Görevler:
• a. Seçilmiş bölümde Bahçeli, Peşmerge reisi Barzani'nin iki partiye göre ne olduğunu söylüyor?
• b. Seçilmiş bölüme göre Bahçeli, AK Parti ile BDP arasındaki karşıtlığın yalnızca bir senaryo olduğunu neye dayanarak ileri sürüyor? En fazla üç cümleyle açıklayın.
• c. Seçilmiş bölümde AK Parti ile BDP'nin aynı düşüncelere, benzer düşlere ya da birbirine yakın eğilimlere sahip olduğu söylenen konuların hepsini sıralayın.

Seçilmiş bölüm:
· · · · · · ·

Bahçeli, AK Parti ile BDP'nin tek kelimeyle bölünmenin bayraktarlığını yaptığını ileri sürerek, "Başbakan Erdoğan'ın Zerdüşt diyerek suçladığı, aşağıladığı zihniyetle, hükümet üyelerinin Diyarbakır'da aynı safa girmeleri de, AK Parti'yle BDP arasındaki cepheleşmenin ve karşıtlığın yalnızca bir senaryodan ibaret olduğunu göstermektedir" diye konuştu.
"Görüldüğü kadarıyla İblis'in yolunu takip eden yalnızca BDP değildir ve AK Parti de kendisine bahtiyarlık ve coşku içinde eşlik etmektedir" diyen Bahçeli, konuşmasını şöyle sürdürdü: "AK Parti'nin demokratik açılım iddiaları ve BDP'nin demokratik özerlik talepleri, aynı hedefe iki kapıdan geçme ve ulaşma kurnazlığından başka bir şey değildir. İmralı canisi iki partinin de ilgi ve müzakere çabasının odağındadır. İkisi de İmralı'ya saygı ile yaklaşmakta ve 'sayın' diye hitap etmektedir. Ana dilde eğitim taleplerine ikisi de sıcak ve meraklıdır. Birisi gizli, diğeri açık olmak üzere İmralı canisinin affı ikisinin de gündemindedir. Milli kimliğe ikisi de hasım ve tahammülsüzdür. İkisi de dağdaki eşkıyaya 'gençlerimiz' diyerek seslenmektedir. Üniter yapının bozulması, millet birliğinin dağıtılması ikisinin de planları arasındadır. Peşmerge reisi Barzani ikisinin de dostu ve kardeşidir. 'Ne Mutlu Türküm diyene' sözünü duyunca ikisi de küplere binmekte, ikisini de hafakanlar basmaktadır. Türk milletinin vazgeçilmezlerinden, kırmızı çizgilerinden ve milli değerlerinden bu iki parti de rahatsız ve tepkilidir. AK Parti ile BDP; Dersim isyanı konusunda aynı düşüncelere, Türkiye'nin akıbetiyle ilgili benzer düşlere, federasyon konusunda birbirine yaklaşık eğilimlere sahiptirler. Bu gelişmelerin ışığında hiç kimse, AK Parti eşittir BDP denklemini inkar edemeyecek ve görmezden gelemeyecektir. Sözde Kürdistan'ın zihinlere yerleştirilmesi ve kabul ettirilmesi konusunda AK Parti'nin müsamahası ve toleransı, BDP'nin ise sabırları ve sınırları zorlayan gayretleri yer almaktadır."

· · · · · · ·

Veri kesiti:
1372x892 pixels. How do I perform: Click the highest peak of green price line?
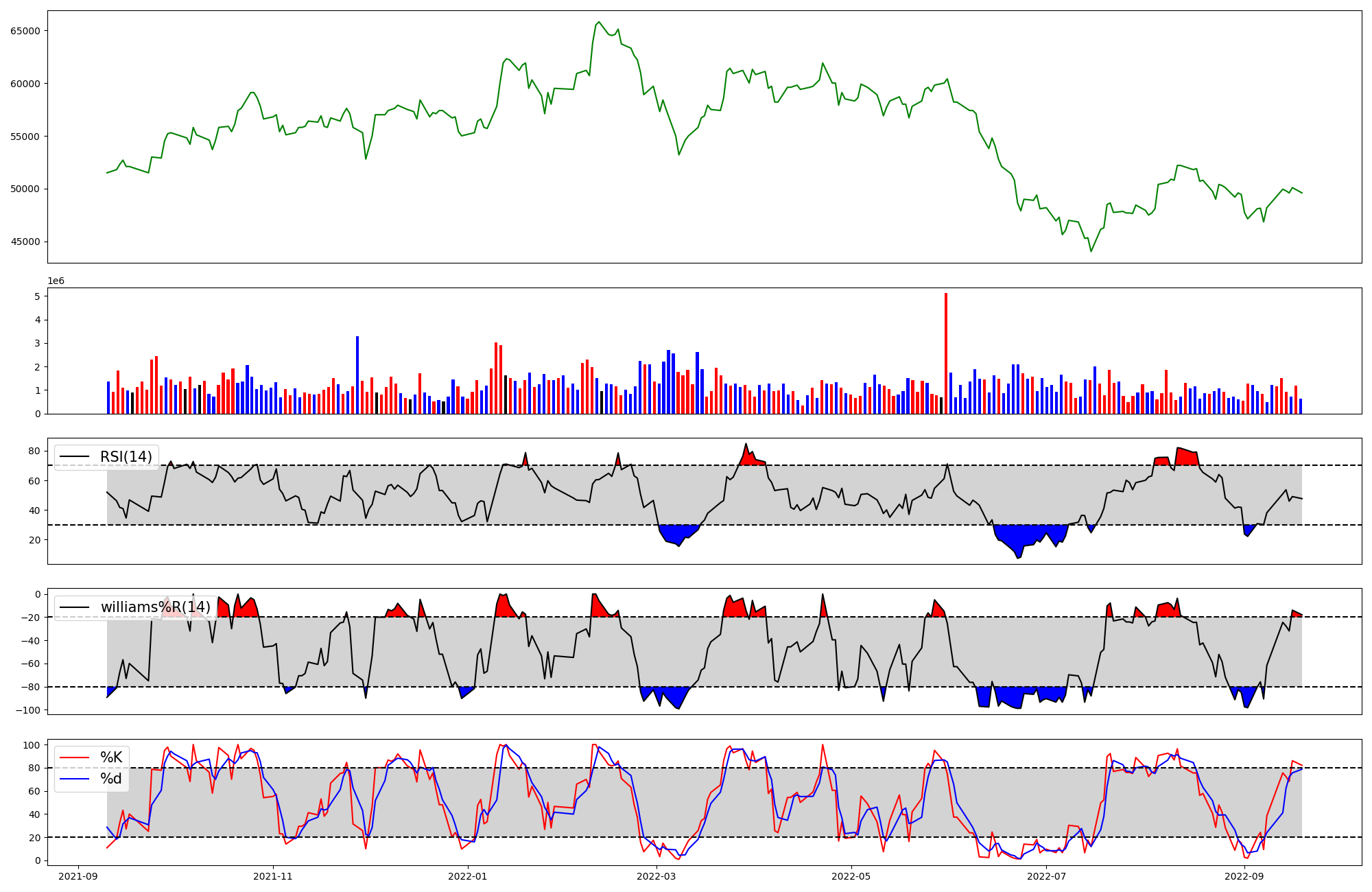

· · · · · · ·

Çözümler:
• a. Barzani'nin iki partinin de dostu ve kardeşi olduğunu söylüyor.

• b. Bahçeli, hükümet üyelerinin Diyarbakır'da, Başbakan Erdoğan'ın "Zerdüşt" diyerek suçladığı ve aşağıladığı zihniyetle aynı safa girmesini gösteriyor. Ona göre bu durum, iki parti arasındaki cepheleşmenin ve karşıtlığın yalnızca bir senaryodan ibaret olduğunu ortaya koyuyor.

• c.
- Dersim isyanı
- Türkiye'nin akıbeti
- federasyon